- Earnings higher and lower: We have adjusted our earnings estimates to reflect the stronger rand as well as higher commodity prices. Our HEPS expectation for FY21 has been increased from R7.75 to R13.55 (+75%). We have not adjusted our commodity prices for FY22 and as a result of a stronger rand we downgrade HEPS from R27.10 to R23.70.
- Spot earnings: Spot HEPS for FY21 are now at R18.63 and FY22 spot HEPS are at R30.27.
- Local fuel prices remain flat: Fuel prices in South Africa remain under pressure as higher oil prices are offset by weak refining margins and a stronger rand. For the first seven months of FY21 petrol and diesel prices are 15% and 20% lower than prices achieved in FY20.
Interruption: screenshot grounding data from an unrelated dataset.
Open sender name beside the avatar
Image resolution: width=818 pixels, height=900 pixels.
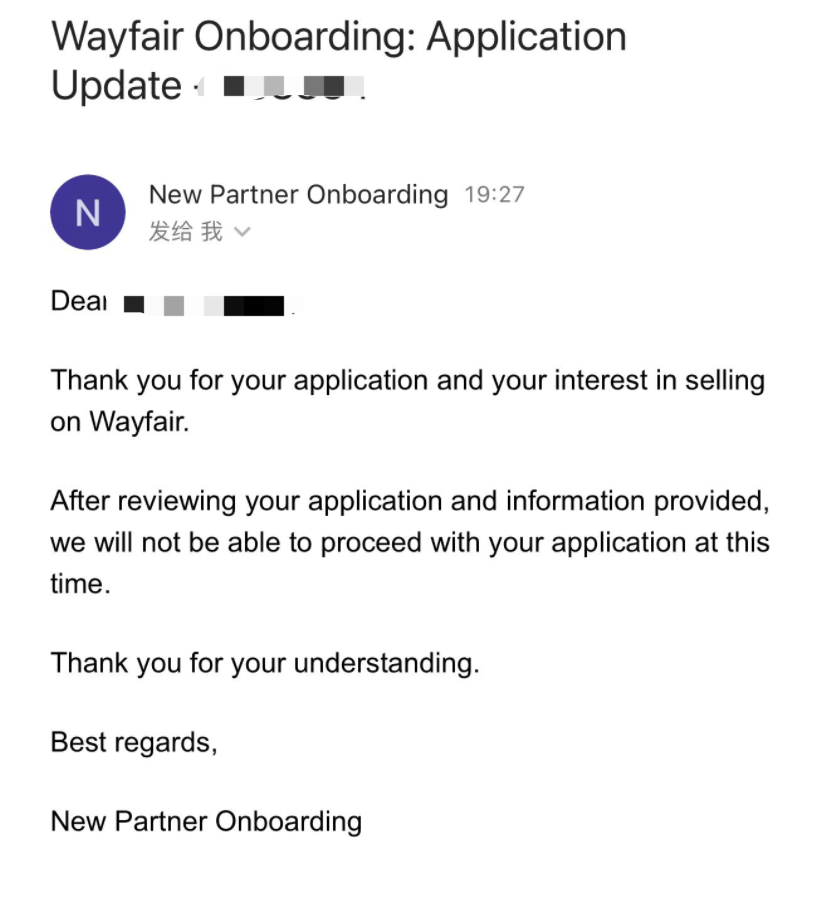297,194
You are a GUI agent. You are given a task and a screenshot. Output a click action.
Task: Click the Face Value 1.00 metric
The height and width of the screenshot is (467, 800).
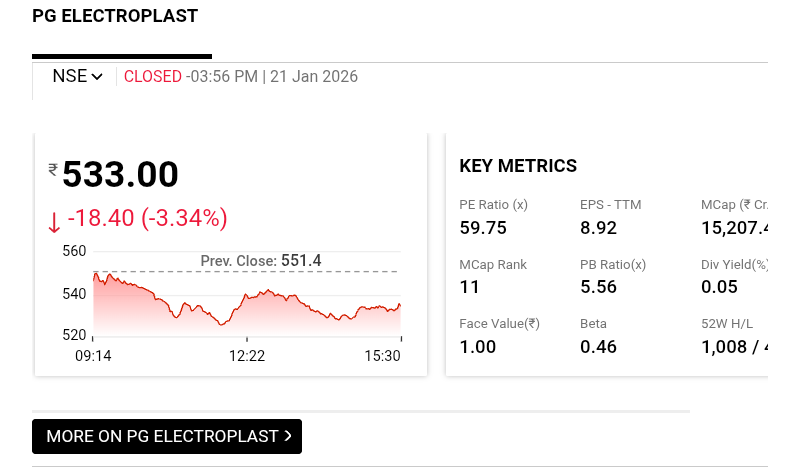(478, 347)
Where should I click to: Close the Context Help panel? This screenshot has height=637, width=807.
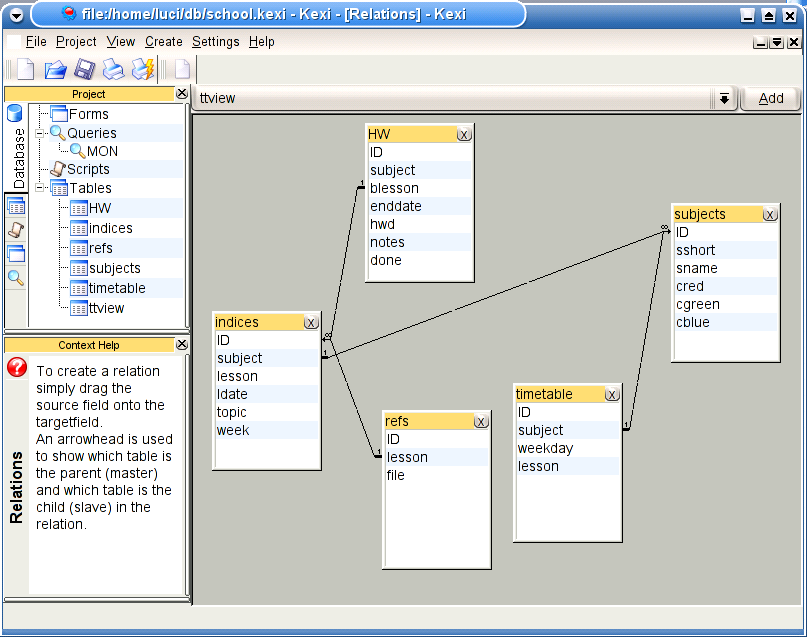(181, 344)
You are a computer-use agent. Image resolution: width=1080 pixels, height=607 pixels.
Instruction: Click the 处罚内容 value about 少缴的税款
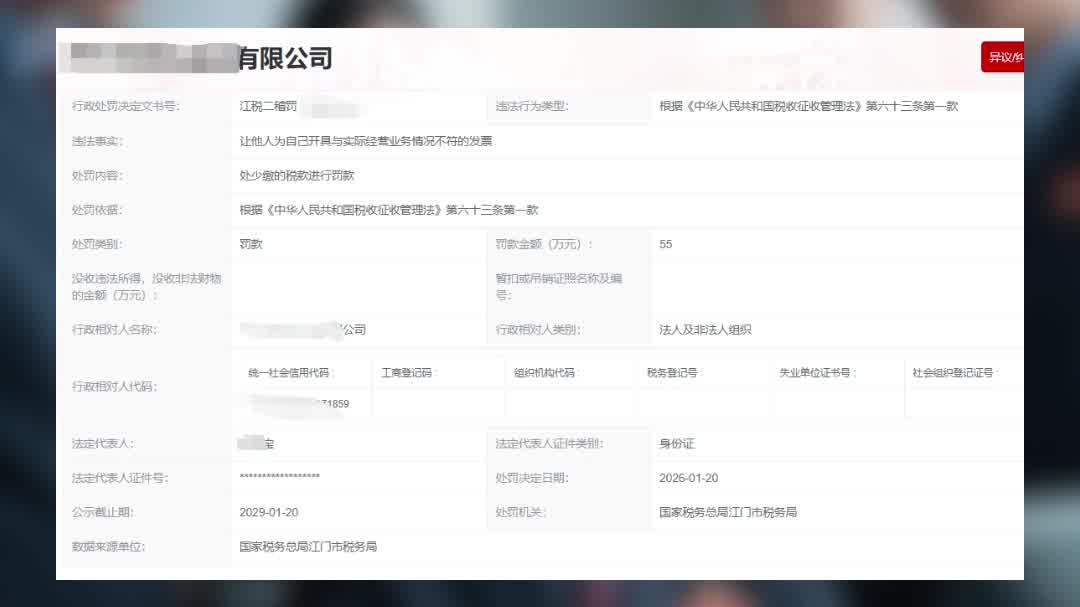point(297,176)
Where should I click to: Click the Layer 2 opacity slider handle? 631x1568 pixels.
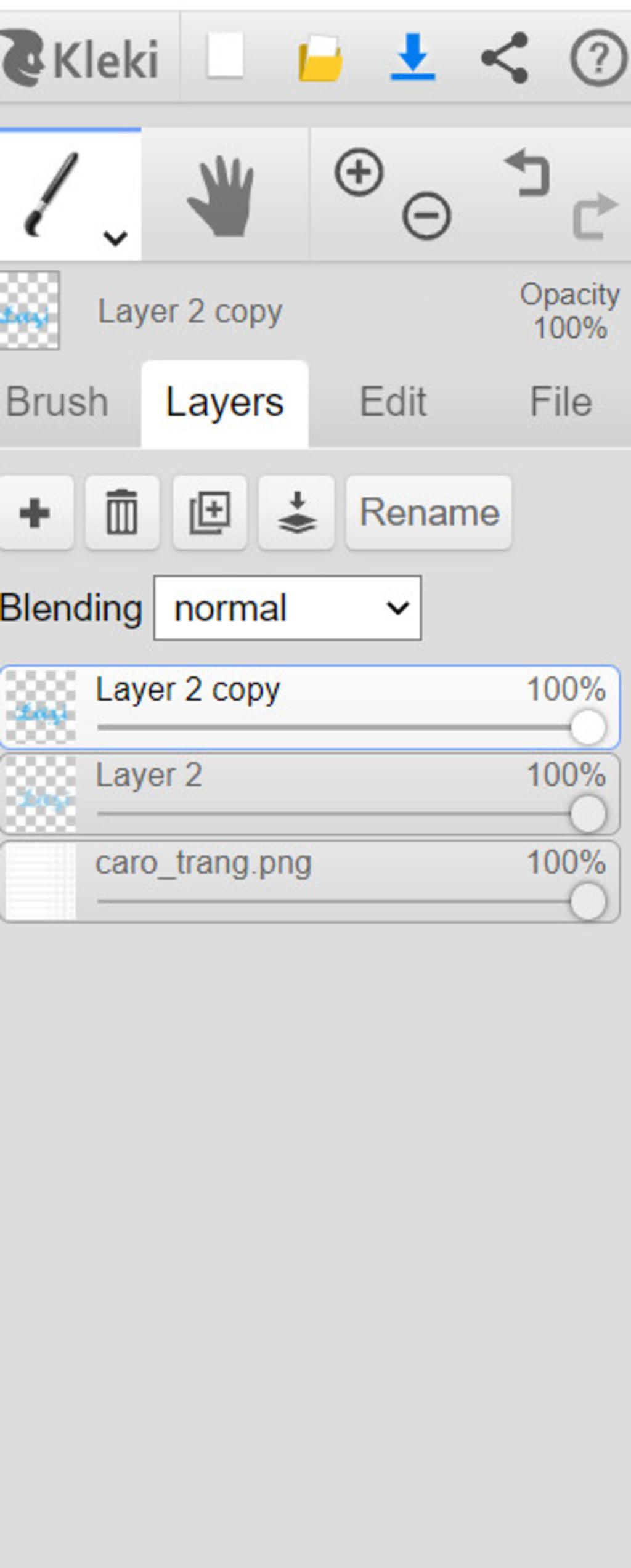(x=588, y=813)
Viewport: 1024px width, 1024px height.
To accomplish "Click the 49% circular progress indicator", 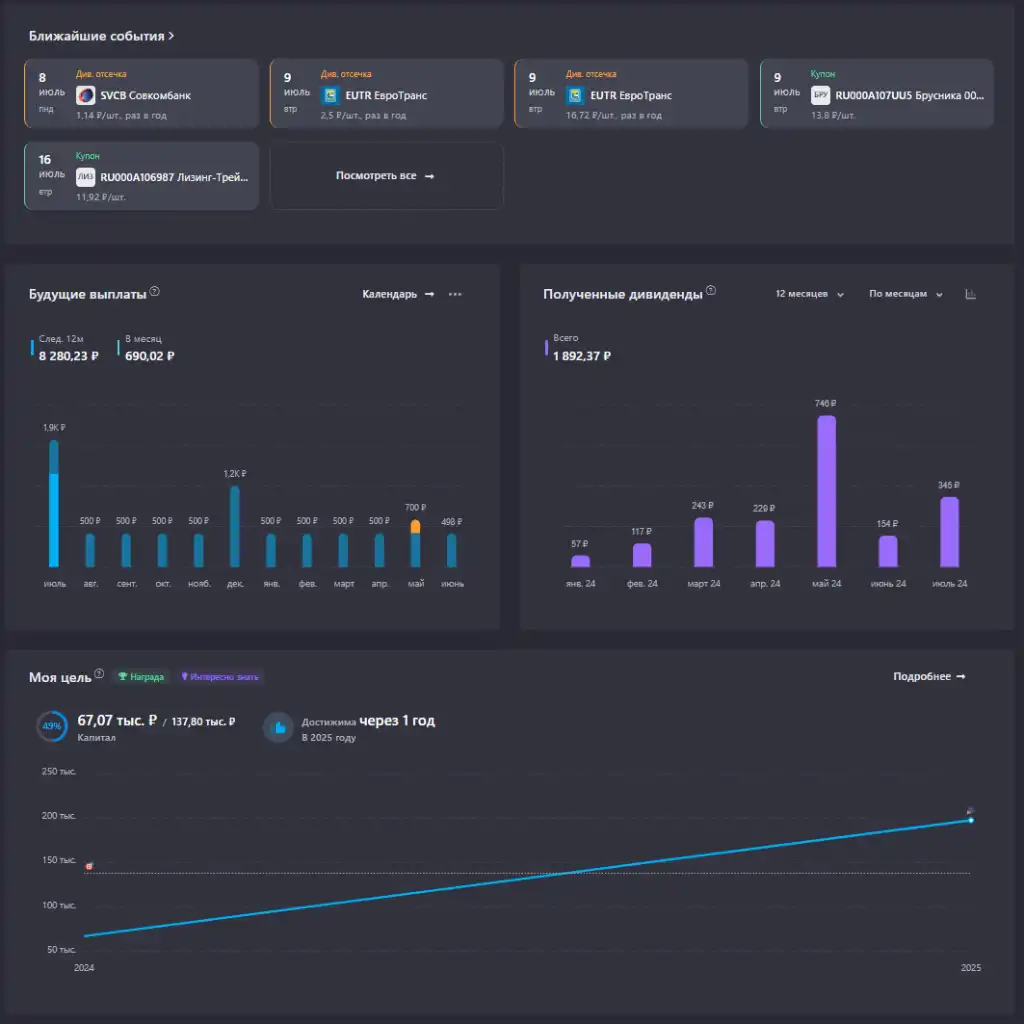I will click(x=52, y=727).

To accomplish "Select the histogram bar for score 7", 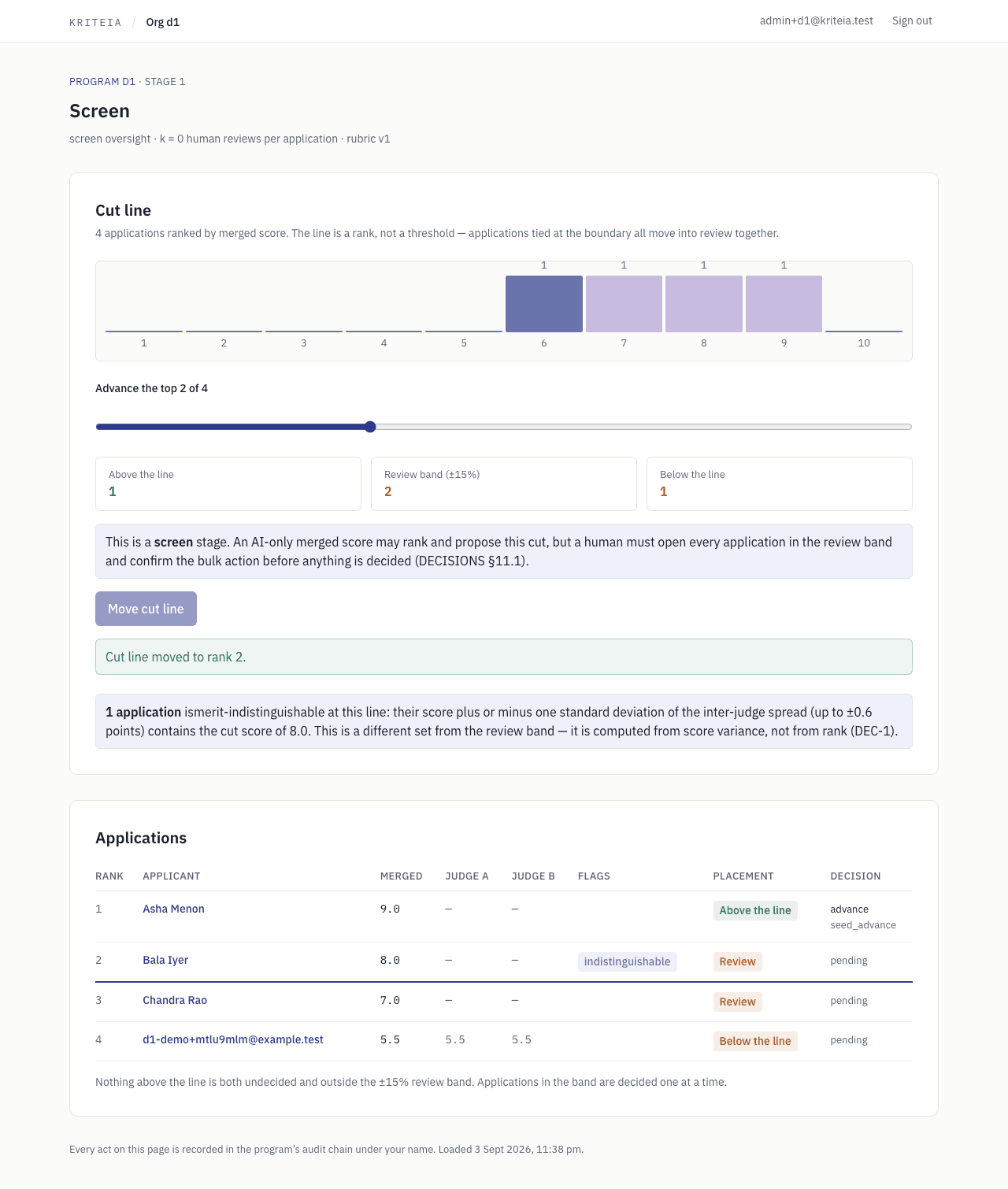I will (624, 303).
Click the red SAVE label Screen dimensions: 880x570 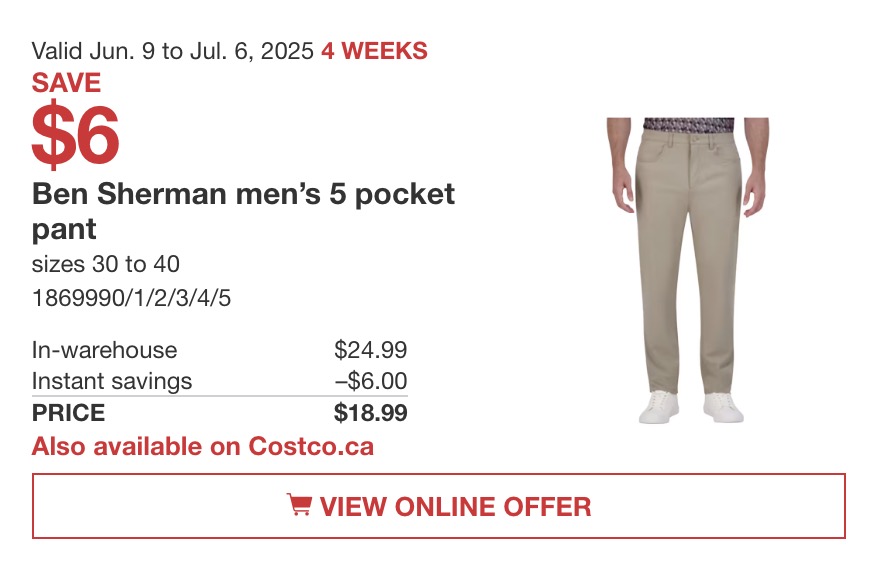pos(66,83)
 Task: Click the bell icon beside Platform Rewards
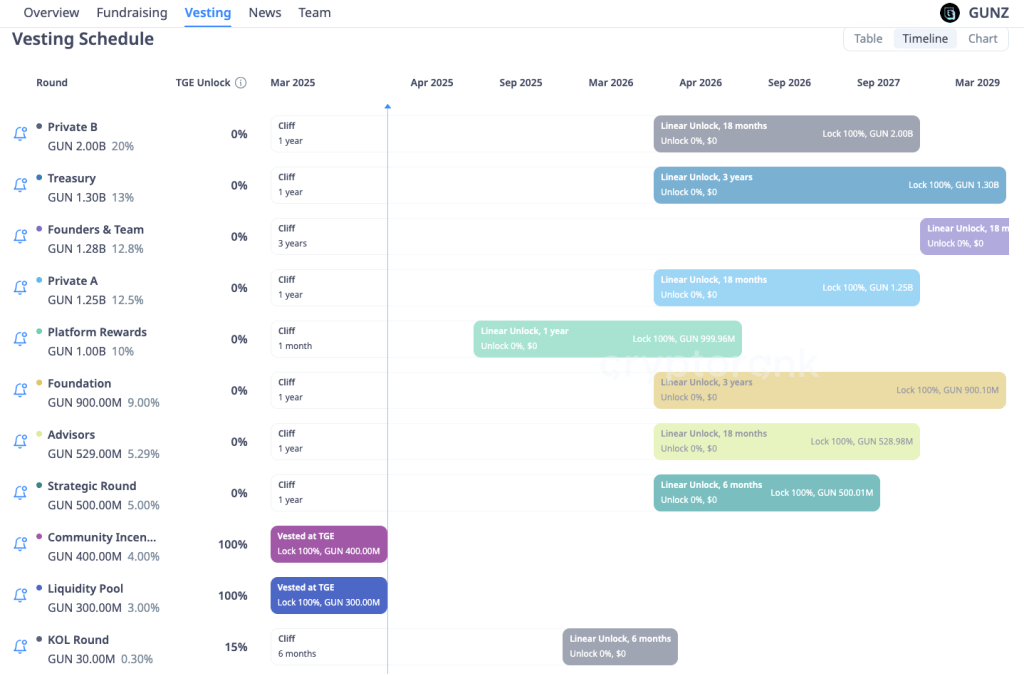click(x=20, y=339)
- Commodity chemicals to the rescue: Base chemical prices have increased significantly in recent months. Ethylene prices are up 21% (YtD) while LDPE and PVC prices increased by 27% and 22%. Ethylene prices in the US have increased by 42% and are approaching $1000/t. Higher propylene prices are also supporting solvent prices.
- Still weakness ahead: Plant outages in North America and North East Asia have supported petrochemical prices in 2H2020. A shortage of shipping containers has increased chemical shipping cost threefold, contributing to recent price surges. New crackers in Asia should add significantly to supply in 2021 and we remain cautious on prices.
- Specialty prices on the rise: Palm kernel oil prices have increased by 108% since the start of FY21. These increases are pushing detergent alcohol prices higher. Demand for personal care products remains strong but niche markets such as autos and oil drilling could be weak.
- Balance sheet out of the woods? Higher profits coupled with Sasol’s asset disposals should relieve balance sheet pressures. In the absence of large negative currency of product price moves the net debt:EBITDA should be well below 2.5x at financial year-end.
- Volatile value: We have upgraded our target price to reflect higher near-term profits as well as lower risk. Low margins increase the sensitivity of profits and cash flows to profit drivers and share price volatility should remain elevated. We maintain an Overweight rating.